| Written problem |
Can you lay out the records as a numbered list, leaving out blank lines, beginning at the line that contains "Viewport: 932px width, 550px height." and stopping after the last line of the records?

---------------

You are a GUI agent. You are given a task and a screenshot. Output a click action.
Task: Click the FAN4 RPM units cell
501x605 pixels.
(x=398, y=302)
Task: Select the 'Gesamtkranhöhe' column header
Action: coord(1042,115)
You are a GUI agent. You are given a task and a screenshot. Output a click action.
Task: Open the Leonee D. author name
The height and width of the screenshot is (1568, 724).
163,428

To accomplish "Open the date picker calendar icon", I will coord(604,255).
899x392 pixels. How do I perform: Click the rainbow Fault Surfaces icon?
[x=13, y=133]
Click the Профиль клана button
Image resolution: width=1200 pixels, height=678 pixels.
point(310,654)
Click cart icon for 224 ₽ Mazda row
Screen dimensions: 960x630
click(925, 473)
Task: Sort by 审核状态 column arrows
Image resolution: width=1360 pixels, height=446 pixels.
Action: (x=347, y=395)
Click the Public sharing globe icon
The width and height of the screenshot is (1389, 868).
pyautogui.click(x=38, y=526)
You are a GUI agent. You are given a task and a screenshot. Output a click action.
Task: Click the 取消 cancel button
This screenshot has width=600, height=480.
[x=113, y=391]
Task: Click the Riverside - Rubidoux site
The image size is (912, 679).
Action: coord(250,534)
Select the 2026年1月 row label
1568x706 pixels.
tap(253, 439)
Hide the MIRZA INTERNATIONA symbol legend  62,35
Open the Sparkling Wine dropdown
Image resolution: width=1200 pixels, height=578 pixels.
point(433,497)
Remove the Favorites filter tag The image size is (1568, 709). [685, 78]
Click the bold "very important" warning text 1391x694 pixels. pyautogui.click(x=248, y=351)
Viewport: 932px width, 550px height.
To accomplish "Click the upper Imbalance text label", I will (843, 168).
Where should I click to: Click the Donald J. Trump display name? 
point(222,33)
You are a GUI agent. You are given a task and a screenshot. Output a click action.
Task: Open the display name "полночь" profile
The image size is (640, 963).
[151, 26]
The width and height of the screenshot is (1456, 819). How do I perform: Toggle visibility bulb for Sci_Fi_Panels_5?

---------------

| Answer |
1. Viewport: 932px width, 550px height.
2. To accomplish "Click the upper Imbalance text label", I will (843, 168).
3. Where should I click to: Click the Donald J. Trump display name? 
4. point(222,33)
5. You are a GUI agent. You are given a task and a screenshot. Output a click action.
6. Task: Open the display name "полночь" profile
7. The image size is (640, 963).
8. [151, 26]
9. The width and height of the screenshot is (1456, 819). How do I perform: Toggle visibility bulb for Sci_Fi_Panels_5?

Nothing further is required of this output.